The last six benefits (above) from a reengineering program EIS were realized by one insurance company. The company benefited from wide participation on a company network and the recent establishment of Lotus Notes. Various forums on Notes were established. Initially, the reengineering team focused reporting on their findings regarding the need for change. They tested their study and continued to add "ammunition" until the case for action was "bullet proof." Simultaneously, workshop results were posted that reported on the process analysis. Both old and new process models were posted, analyzed, and achieved wide buy-in over two months. Increasingly, the managers were participating in the study. As buy-in built, so did the potential results from the proposed changes.

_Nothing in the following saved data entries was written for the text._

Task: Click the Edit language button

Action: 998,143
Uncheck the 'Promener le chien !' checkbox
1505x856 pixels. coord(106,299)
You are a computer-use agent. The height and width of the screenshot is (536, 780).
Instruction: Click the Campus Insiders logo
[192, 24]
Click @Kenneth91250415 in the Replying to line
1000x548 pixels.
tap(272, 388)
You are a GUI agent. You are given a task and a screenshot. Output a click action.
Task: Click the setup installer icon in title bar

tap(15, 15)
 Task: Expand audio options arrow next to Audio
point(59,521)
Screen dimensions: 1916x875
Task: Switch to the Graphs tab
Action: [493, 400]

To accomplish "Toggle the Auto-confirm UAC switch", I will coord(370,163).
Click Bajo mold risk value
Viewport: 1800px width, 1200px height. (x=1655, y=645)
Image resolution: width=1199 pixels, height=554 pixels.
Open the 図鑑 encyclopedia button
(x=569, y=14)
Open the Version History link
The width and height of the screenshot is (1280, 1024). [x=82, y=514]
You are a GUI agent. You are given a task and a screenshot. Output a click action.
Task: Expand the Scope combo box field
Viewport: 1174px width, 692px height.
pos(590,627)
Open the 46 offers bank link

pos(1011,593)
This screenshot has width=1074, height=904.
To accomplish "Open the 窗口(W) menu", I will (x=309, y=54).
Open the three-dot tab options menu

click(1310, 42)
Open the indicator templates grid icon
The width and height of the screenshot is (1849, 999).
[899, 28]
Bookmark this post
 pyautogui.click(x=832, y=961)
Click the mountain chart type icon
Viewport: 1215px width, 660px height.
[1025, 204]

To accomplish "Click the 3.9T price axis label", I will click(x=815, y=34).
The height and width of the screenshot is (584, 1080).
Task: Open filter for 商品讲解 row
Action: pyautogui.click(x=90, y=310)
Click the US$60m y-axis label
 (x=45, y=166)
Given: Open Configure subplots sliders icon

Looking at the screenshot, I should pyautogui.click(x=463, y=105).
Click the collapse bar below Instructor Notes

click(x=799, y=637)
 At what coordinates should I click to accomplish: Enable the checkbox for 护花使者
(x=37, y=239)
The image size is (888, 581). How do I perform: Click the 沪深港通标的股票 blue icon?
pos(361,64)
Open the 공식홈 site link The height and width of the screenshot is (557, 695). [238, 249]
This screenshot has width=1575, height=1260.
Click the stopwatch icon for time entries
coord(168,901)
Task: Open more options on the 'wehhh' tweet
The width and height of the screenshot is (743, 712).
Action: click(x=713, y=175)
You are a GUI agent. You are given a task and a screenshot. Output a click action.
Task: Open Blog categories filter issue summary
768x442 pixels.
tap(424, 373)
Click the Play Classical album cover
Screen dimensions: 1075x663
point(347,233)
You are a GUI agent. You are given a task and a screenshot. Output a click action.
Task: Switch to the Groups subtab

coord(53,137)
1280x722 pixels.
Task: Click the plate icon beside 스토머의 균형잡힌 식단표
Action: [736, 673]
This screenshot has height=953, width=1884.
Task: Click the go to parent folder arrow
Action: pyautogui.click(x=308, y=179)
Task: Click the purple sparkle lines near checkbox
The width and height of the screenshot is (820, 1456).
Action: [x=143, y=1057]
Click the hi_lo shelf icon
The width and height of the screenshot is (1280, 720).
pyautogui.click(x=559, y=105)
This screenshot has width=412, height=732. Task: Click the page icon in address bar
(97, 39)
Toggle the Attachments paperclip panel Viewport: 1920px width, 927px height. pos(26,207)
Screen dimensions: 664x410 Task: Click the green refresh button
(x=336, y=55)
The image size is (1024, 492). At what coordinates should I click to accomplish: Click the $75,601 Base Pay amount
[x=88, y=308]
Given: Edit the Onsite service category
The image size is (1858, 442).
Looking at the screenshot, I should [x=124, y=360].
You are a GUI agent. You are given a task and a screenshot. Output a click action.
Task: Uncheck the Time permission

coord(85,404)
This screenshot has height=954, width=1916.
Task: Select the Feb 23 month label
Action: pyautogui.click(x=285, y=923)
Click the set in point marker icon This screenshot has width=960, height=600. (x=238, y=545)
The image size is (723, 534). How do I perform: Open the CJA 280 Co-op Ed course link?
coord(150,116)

When the insurance company started to implement the new operating processes in a pilot program, the Notes EIS expanded in several dimensions. The project plan, built earlier by the team was kept in open view so everyone knew what to expect next. An evolving information system to report on business operations was cobbled together and expanded on the EIS as the pilot progressed into full scale operation. New management systems were implemented by senior executives based on key metrics now in the new process pilot. Finally, the executives and the reengineering team used the Notes EIS as one major channel for communications regarding the change activities in the organization. The Notes EIS is credited with a pivotal role in the rapid transformation of a major part of this business.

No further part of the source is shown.